(Word and element pointing data)
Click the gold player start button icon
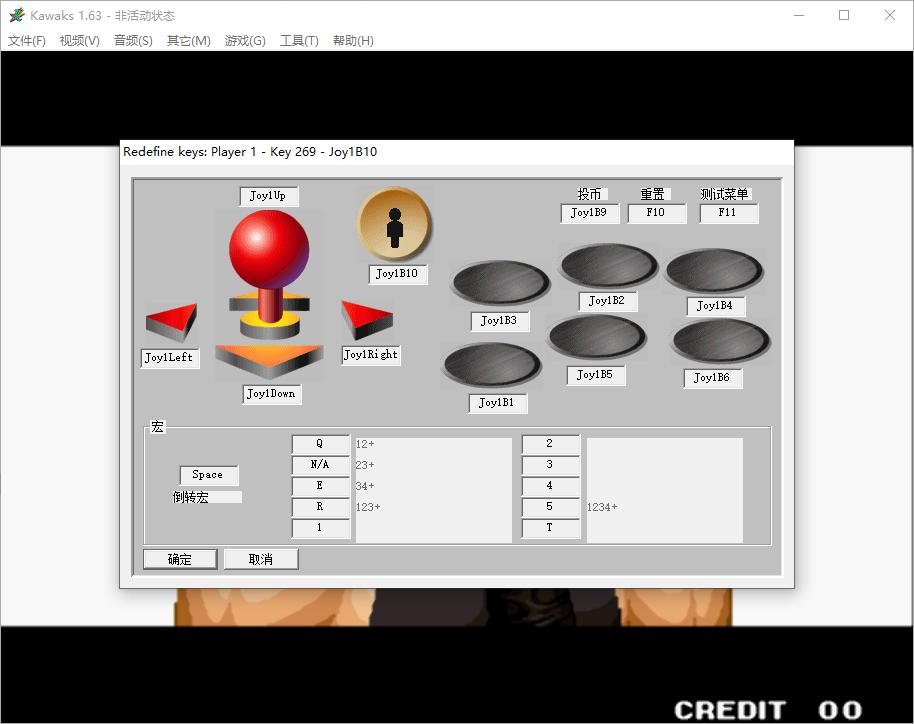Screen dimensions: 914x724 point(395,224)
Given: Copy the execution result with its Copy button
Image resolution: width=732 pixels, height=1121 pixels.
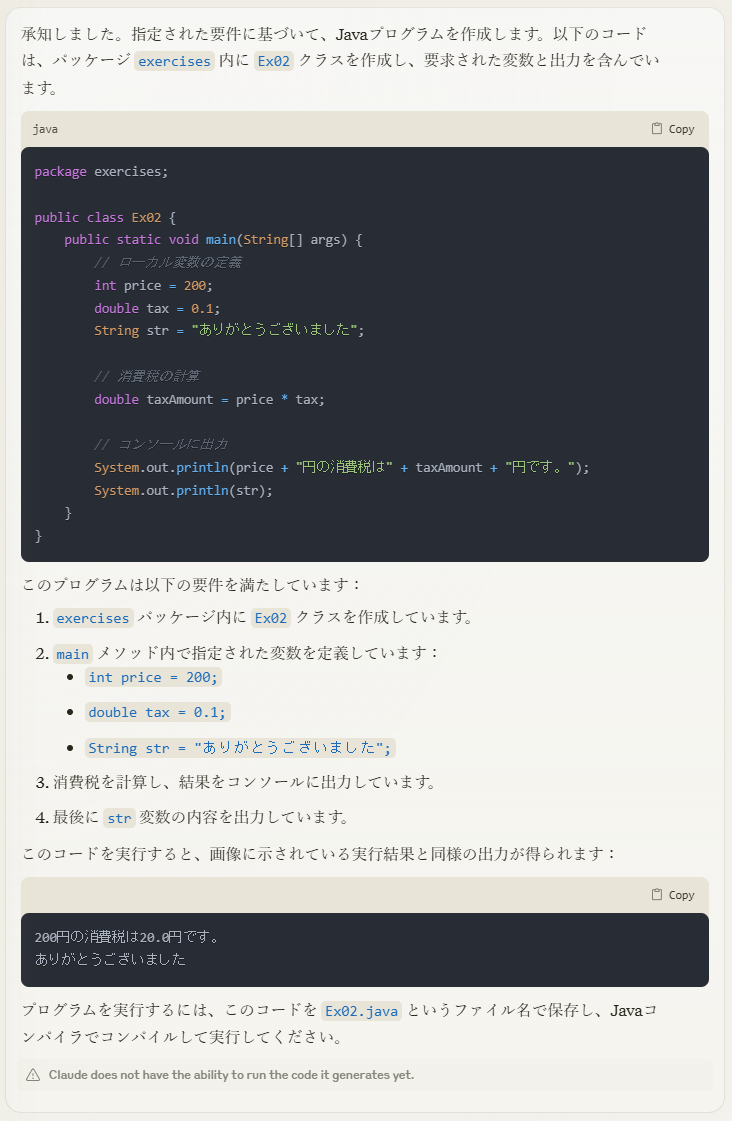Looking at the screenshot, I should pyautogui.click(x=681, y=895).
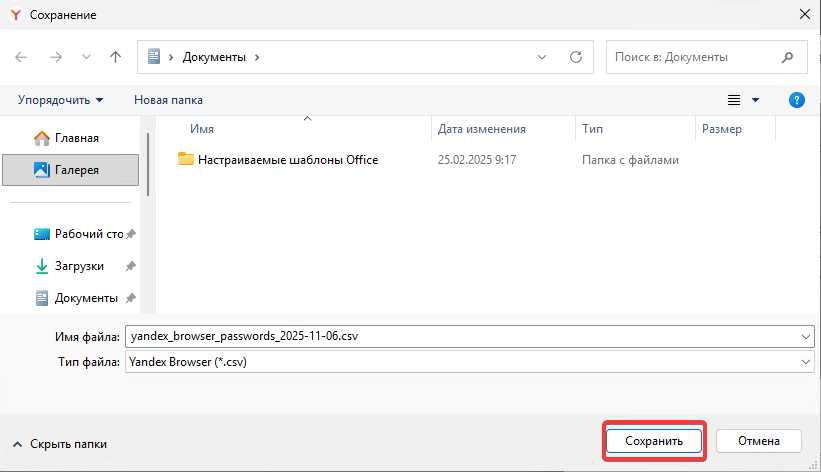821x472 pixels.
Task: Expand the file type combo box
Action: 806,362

▸ **Exercise aim**
Copy the lines of the data above verbatim, leaving out the pictures.

▸ **The solution**
Click the gold player start button icon
Screen dimensions: 914x724 point(395,224)
Given: Copy the execution result with its Copy button
Image resolution: width=732 pixels, height=1121 pixels.
Looking at the screenshot, I should pyautogui.click(x=681, y=895).
821x472 pixels.
Task: Expand the file type combo box
Action: 806,362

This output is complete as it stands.